Grrrr…interruptions are the bane of pastoral ministry. It can be hard to get anything done when a church member pops into your office or sends an urgent text message, or a staff member says, “I just need five minutes of your time.” Even meetings are interrupted by someone choosing to take a phone call or glance at a text.
But when I sit back and really think, I find the worst culprit is me. I interrupt myself, and I’ll bet you do, too. I stop something important I’m working on to answer emails or check Facebook. It’s a huge productivity-buster. I’ve gotten better, and I want to share with you some ideas that have helped me.
Here are four ideas to stop interrupting yourself, from small to big-picture:
- Turn off notifications. If your phone is beeping at you every time you get an email or text, you’ll never be able to focus. You’ll be less present to the important work of visioning, preparing to teach or preach, or even to the conversations you have with others.
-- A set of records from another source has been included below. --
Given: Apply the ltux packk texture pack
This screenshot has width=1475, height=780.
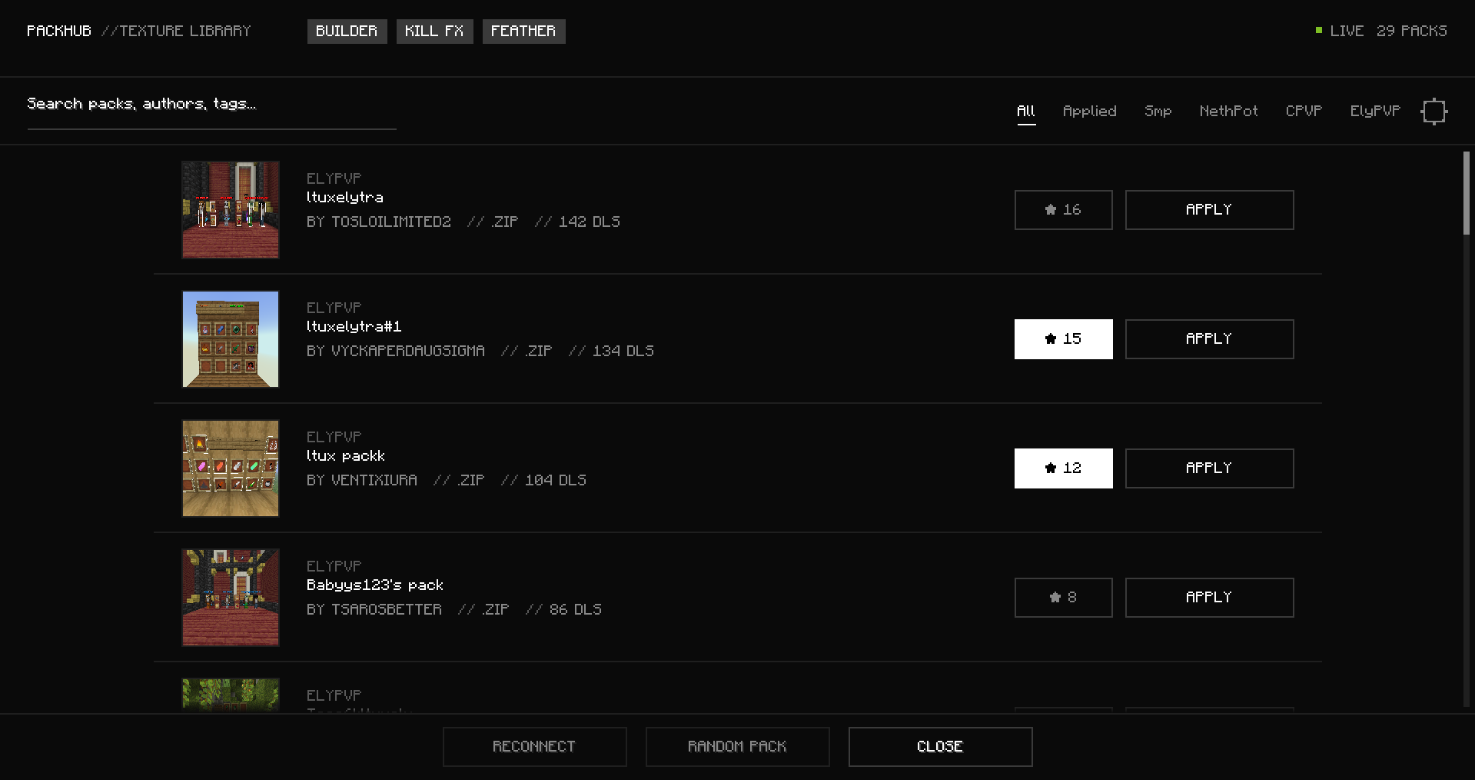Looking at the screenshot, I should [1209, 468].
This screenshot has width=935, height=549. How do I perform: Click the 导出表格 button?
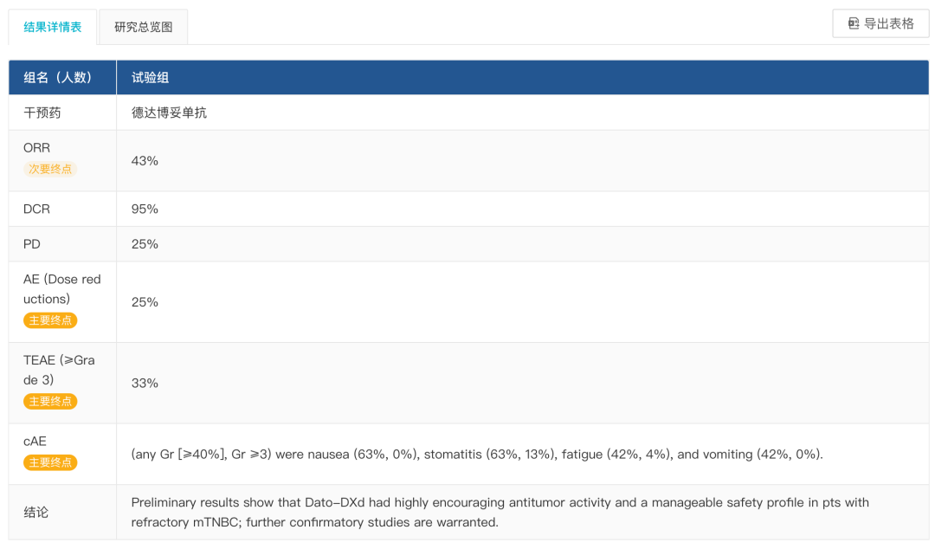click(880, 24)
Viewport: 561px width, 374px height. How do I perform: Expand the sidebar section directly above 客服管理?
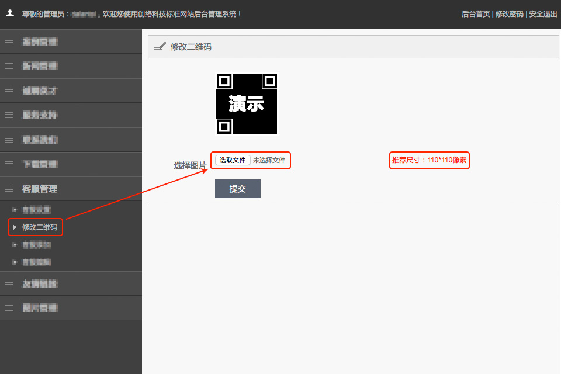tap(40, 164)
- Use a timer. I’ve used a timer for household chores for years. I can do something for 15 or 20 minutes and then I stop. I’ve found it helps with work, too. If you are stuck on the sermon, set a timer and tell yourself you can stop after 20 minutes. Or 40. Then you can take a break. Some people swear by the Pomodoro method, which is 25 minutes on, 5 minutes off. Right now I’m working for two 40 minutes chunks before checking email. That’s how I’m writing this article. If I check email first, my thoughts are distracted by whatever has come in, and I’m not as focused.
- Use an accountability partner. I send my friend Jill an email each morning on what I want to do that day, and another at the end of the day. I’m much less likely to get distracted by unimportant matters when I know I have to report in. And if something truly important comes up that changes my plan, I can report that. Your partner doesn’t even need to be in ministry-Jill is an editor and writer.
- Be clear about purpose. I know my overall purpose is to help leaders grow. If I’m spending too much time reading other people’s writing online and not doing my own writing, I won’t contribute as much to leaders. I’m also thinking about my purpose each three months and every day. It helps me stay on track. I interrupt myself less because I want to achieve my purpose.
Those are the four tips I use in my life, but let’s be honest. I still interrupt myself and lose focus every day. But I get back on track a lot faster than I used to.
What helps you keep on track with your most important work without interrupting yourself?